Örneğin, CHP’lilerin neşesine diyecek yoktur. Çünkü 101 yıldır aşağılıyor ve hakaret ediyor olmalarına rağmen, dün “mürteci” deyip darağaçlarına astıkları, topluca öldürdükleri, zindanlara attıkları ve işkencelerden geçirdikleri Müslümanların bugünkü çocuklarının başörtülerini, çarşaflarını, cübbelerini, takkelerini ve sakallarını aslanlı yola paspas yaparcasına Anıtkabir’e doluştuklarına şahit oluyorlar.

Öte yandan DEM bile Laiklik ortak paydasında kurulu rejimle buluşuyor olmasına rağmen, şimdiki cumhuriyete olan memnuniyetsizliğini, yerine demokratik bir cumhuriyeti inşa edecekleri şeklinde izhar ediyor.

Hatta rejimin inanç ve yaşam tarzlarını kendileri için bir sorun olarak görmediği diğer kesimler bile daha fazla hak ve özgürlük talebinde bulunabiliyorlar.

Fakat başından beri en büyük mağduriyeti yaşıyor olmalarına rağmen en amaçsız, en ilkesiz ve en ezik kesimin biz Müslümanlar olduğunu görüyoruz.
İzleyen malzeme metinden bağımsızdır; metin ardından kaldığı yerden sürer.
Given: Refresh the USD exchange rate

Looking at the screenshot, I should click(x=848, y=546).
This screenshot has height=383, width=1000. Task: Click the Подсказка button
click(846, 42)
Çünkü Cumhuriyetin banisinin 101 yıl önce boyunlarına astığı “mürteci” yaftasını söküp atacağımıza, inançlarından ötürü öldürülen on binlerin ve zulüm gören milyonların hesabını soracağımıza ve günlük olarak yapılan hakaretlere “dur” diyeceğimize, birçoğumuz cellatlarına hayran bir şekilde çarşaflarını, başörtülerini, sarıklarını, cübbelerini ve sakallarını Aslanlı Yola paspas yapa yapa Anıtkabir’e doluşuyorlar.
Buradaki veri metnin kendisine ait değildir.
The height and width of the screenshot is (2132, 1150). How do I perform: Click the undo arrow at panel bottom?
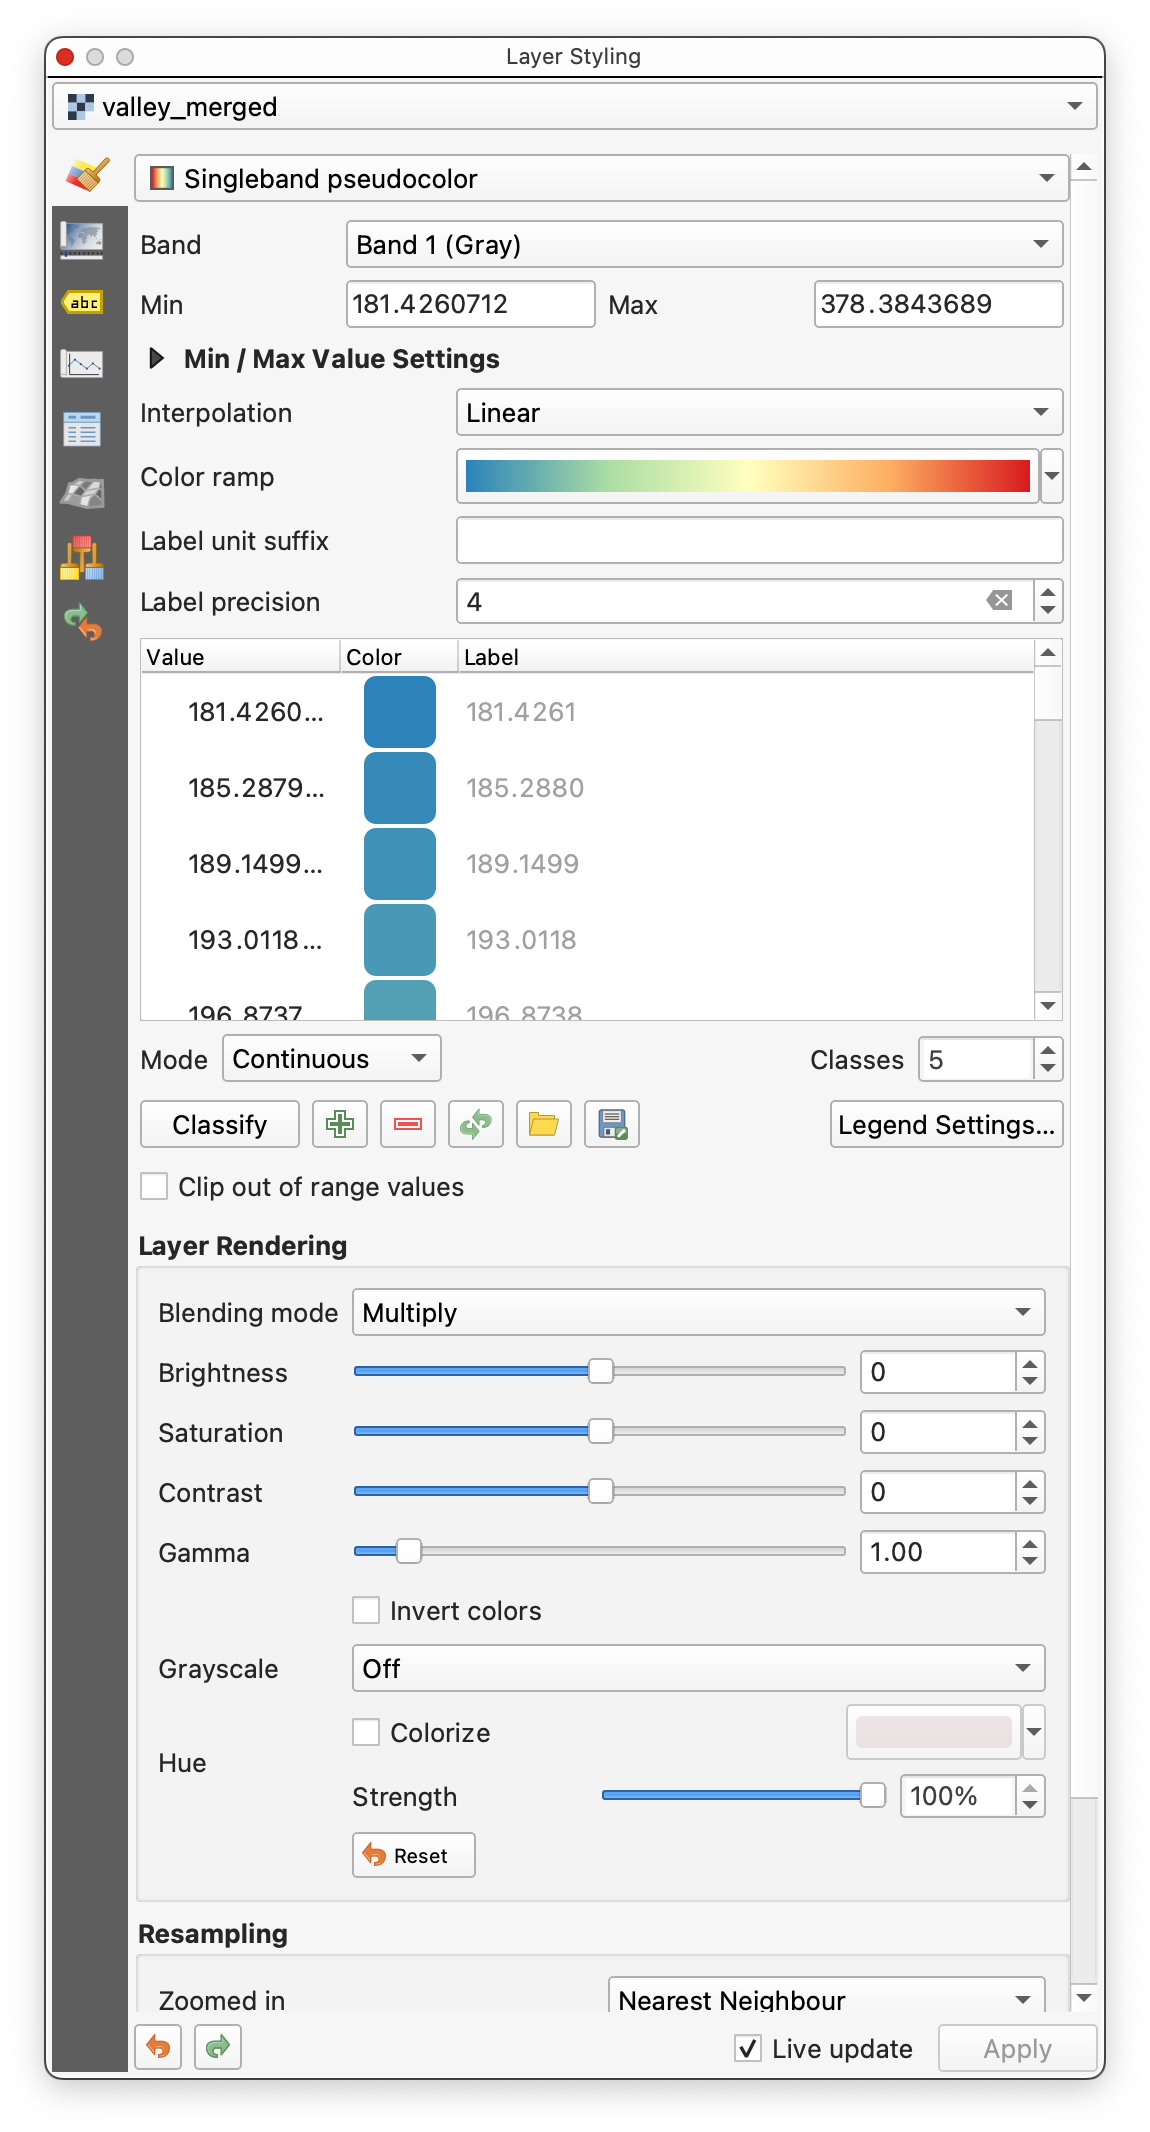(x=158, y=2047)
Müslümanların bu zillete düşmüş olmalarının bir nedeni de şüphesiz ki, Hz. Muhammed’in (sav),  haksızlıklar karşısında susmaları ve üstüne üstlük Hakk’ı eğip bükmeleri nedeniyle adını “dilsiz şeytanlar” koyduğu din adamlarıdır, âlimlerdir.

Bu itikadî sapmada, adaleti inşa edeceklerine ve dolayısıyla rejimin zulümlerine son vereceklerine dair vaatleri nedeniyle iktidar yapılanların payı da unutulmamalıdır.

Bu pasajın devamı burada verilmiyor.